Actually, it probably will be a long term issue. What will change is, 
when you start iTunes the first time, it will say in the license 
agreement (which no one reads) that your playlist data is being sent back 
to Apple, and that no user identifiable data is included. Also that Apple 
has the right to share the data with anyone they please.

This kind of usage data is VERY important to Apple for them to properly 
track and plan marketing of music, movies and anything else they may sell 
via their store. Apple wants the data, and they will find a way to get it.

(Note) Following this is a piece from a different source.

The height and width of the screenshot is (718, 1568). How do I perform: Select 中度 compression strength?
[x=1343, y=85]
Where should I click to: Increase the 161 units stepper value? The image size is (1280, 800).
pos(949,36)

Like I said, this is the norm, not the exception. It is a pretty safe bet 
that if a company can mine any data about your habits, they will and do. 
It is also a pretty safe bet that this data will be shared with anyone 
the company pleases.

We don't have privacy, anyone that thinks we do doesn't understand what 
is going on in the corporate world. The most we get is that info about us 
is not always linked to us directly (or at all). In other words, every 
company you deal with tracks info about your dealings with them, but not 
every company tracks that info in a way that can point back to you. So 
they know that 30 customers this month bought product x, but they don't 
know that YOU bought product x.

Alas, too many companies DO track data linked to the person, so they DO 
know that YOU bought product x. And too many of the companies are not 
clear if and when they link data in a personal manner.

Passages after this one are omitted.